Сюжет трагедии очень несложен. Антигона предает земле тело своего убитого брата Полиника, которого правитель Фив, дядя Антигоны Креонт, запретил хоронить под страхом смерти — как изменника родины и виновника междоусобной войны. За это Антигону казнят, после чего ее жених, сын Креонта, и мать жениха, жена Креонта, кончают жизнь самоубийством.

При такой своей сюжетной простоте эта софокловская трагедия дала богатую пищу для размышлений и споров далеким потомкам. Каких только толкований «Антигоны» не предлагало ученое остроумие! Одни усматривали в ней конфликт между законом совести и законом государства, другие — между правом рода (глава рода — брат) и требованием государства, Гете объяснял действия Креонта его личной ненавистью к убитому, Гегель считал «Антигону» совершеннейшим образцом трагического столкновения государства и семьи. Все эти толкования находят более пли менее твердую опору в тексте трагедии. Не вдаваясь в разбор их, поставим перед собой вопрос — почему вообще оказалось возможным так по-разному толковать драму с таким небольшим числом действующих лиц и так экономно построенную. Прежде всего, нам кажется, потому, что у Софокла спорят рельефно изображенные люди, сталкиваются характеры, индивидуумы, а не голые идеи, тенденции. Ведь и в жизни каждый поступок, каждый конфликт, не говоря уж о таком крайнем проявлении воли, как самопожертвование, подготовляется множеством предпосылок — воспитанием человека, его убеждениями, его особым психологическим складом, отчего так и трудно объяснить исчерпывающе любую житейскую Драму.

Софокл, как и Эсхил, полон интереса к человеку. Но у Софокла люди пластичнее, чем у его предшественника. Рядом с главной героиней выведена ее родная сестра Исмена. То, что Антигона и Исмена родные сестры, ставит их в совершенно одинаковое положение относительно Креонта и Полиника. Пожалуй, как у невесты сына Креонта, у Антигоны могло бы быть даже больше внутренних побуждений для «соглашательства», чем у Исмены. Но мирится с жестоким приказом Креонта все-таки Исмена, а не Антигона. Такое же точно сопоставление двух персонажей в момент, требующий решительных действий, мы находим в другой софоклрвской трагедии — «Электре». Перед нами опять, как и в «Антигоне», две родные сестры — Электра и Хрисофемида. Обеими помыкает их мать Клитемнестра, которая вместе со своим любовником Эгистом убила мужа — Агамемнона и боится мести от рук сына — Ореста, брата Электры и Хрисофемиды. Но Хрисофемида, в отличие от Электры, не способна возненавидеть убийц отца достаточно сильно, чтобы отомстить им с риском для собственной жизни. И неустрашимой помощницей Ореста в час мести оказывается поэтому именно Электра, а не Хрисофемида.

При подобных сопоставлениях двух фигур каждая поневоле оттеняет другую. У Эсхила были контрасты лишь самые резкие — между добром и злом, цивилизацией и дикостью, гордыней и благочестием. Софокловская контрастность богаче оттенками, и богаче оттенками софокловский человек.

■ **Записи**:
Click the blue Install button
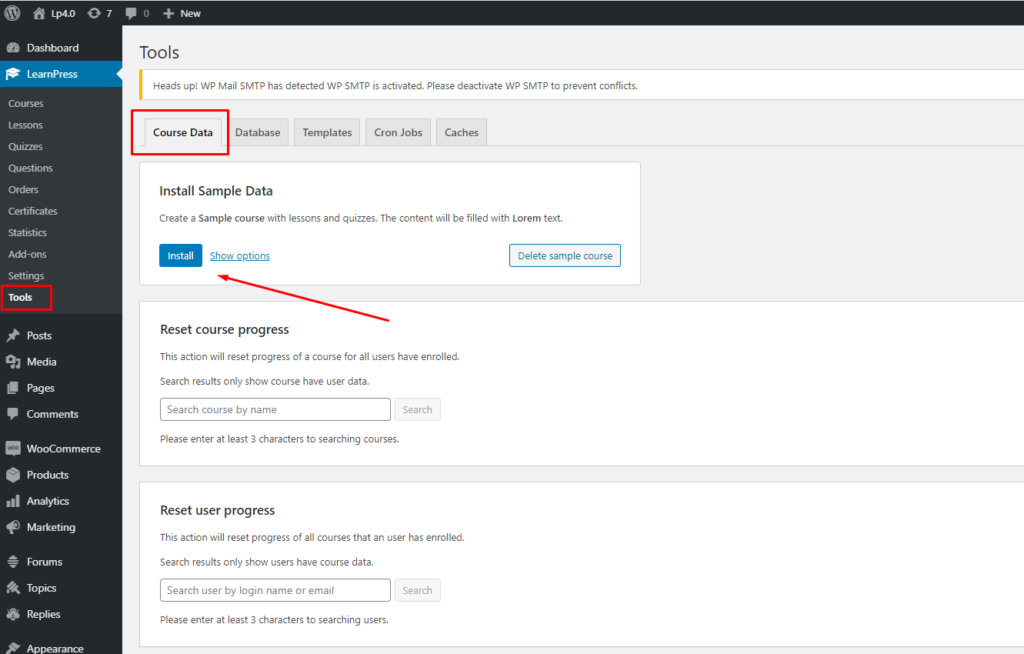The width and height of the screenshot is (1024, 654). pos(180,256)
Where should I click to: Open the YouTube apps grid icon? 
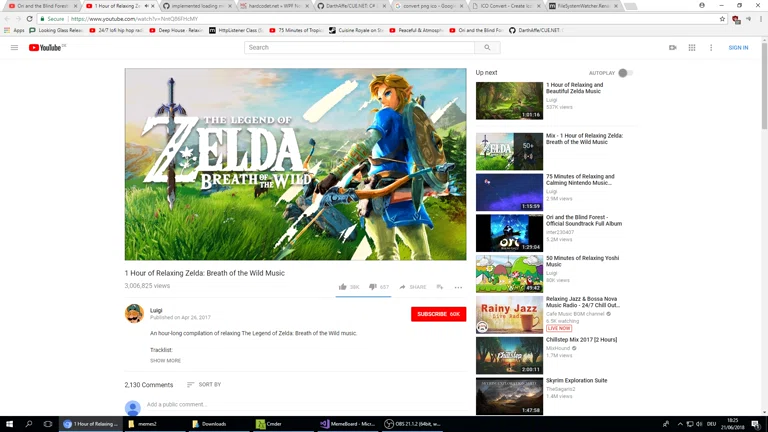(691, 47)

---

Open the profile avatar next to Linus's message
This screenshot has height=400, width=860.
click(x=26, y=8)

■ **Задание 1**:
Выпишите без изменений фрагмент записей, который начинается строкой, содержащей «Open the profile», и заканчивается строкой, содержащей «click(x=26, y=8)», включая обе эти строки.
■ **Задание 2**:
Продолжите текст о трагедии Софокла, начиная сразу после его последнего предложения.
Текст и записи — два отдельных материала, никак не связанных друг с другом.

■ **Результат задания 1**:
Open the profile avatar next to Linus's message
This screenshot has height=400, width=860.
click(x=26, y=8)

■ **Результат задания 2**:
В «Электре» Софокла речь идет совершенно о том же, о чем в эсхиловской «Жертве у гроба», — о мести Ореста матери и ее любовнику за убийство отца. И у Эсхила среди действующих лиц важное место занимает Электра. Но у Софокла она становится центральным персонажем, и не будет преувеличением сказать, что этим выдвижением на роль главной героини Электра обязана своей вялой, робкой, готовой к компромиссу сестре, которой в трагедии Эсхила вообще не было. Только в сравнении с Хрисофемидой видна вся самобытность и недюжинность характера Электры, а у Эсхила Электре ничего не оставалось, как довольствоваться продиктованной мифом ролью пассивной союзницы брата.

В софокловском сравнении Антигоны с Исменой и Электры с Хрисофемидой заложен глубокий воспитательный смысл. Да, человек царь природы, да, дела человека чудесны, да, он способен спорить с самими богами. Но каким он должен быть, чтобы осуществить эту свою способность? Максимально требовательным к себе, готовым во имя своего нравственного идеала поступиться личным благополучием и даже пожертвовать жизнью.

Вершина такой педагогической требовательности к человеку — софокловский «Эдип-царь». Когда говорят, что греческая трагедия — трагедия рока, что она показывает беспомощность человека перед предопределенной ему злой судьбой, имеют в виду главным образом эту драму. Но распространенное представление о том, что рок — это движущая сила греческих трагедий, сложилось прежде всего из-за сюжетов, которые поражают нынешнего читателя своей диковинностью гораздо сильнее, чем то психологическое искусство, с каким они разработаны, потому что: к психологическим тонкостям литературы он, в отличие от античного грека, привык, а от ее обязательной связи с мифами, в том числе с мифами, восходящими к древнейшим временам кровосмесительных браков и отцеубийств, внутренне давно отрешился. Иными словами, в восприятии греческой трагедии как трагедии преимущественно рока есть доля модернизации, и убедиться в этом легче всего как раз на примере «Эдипа-царя».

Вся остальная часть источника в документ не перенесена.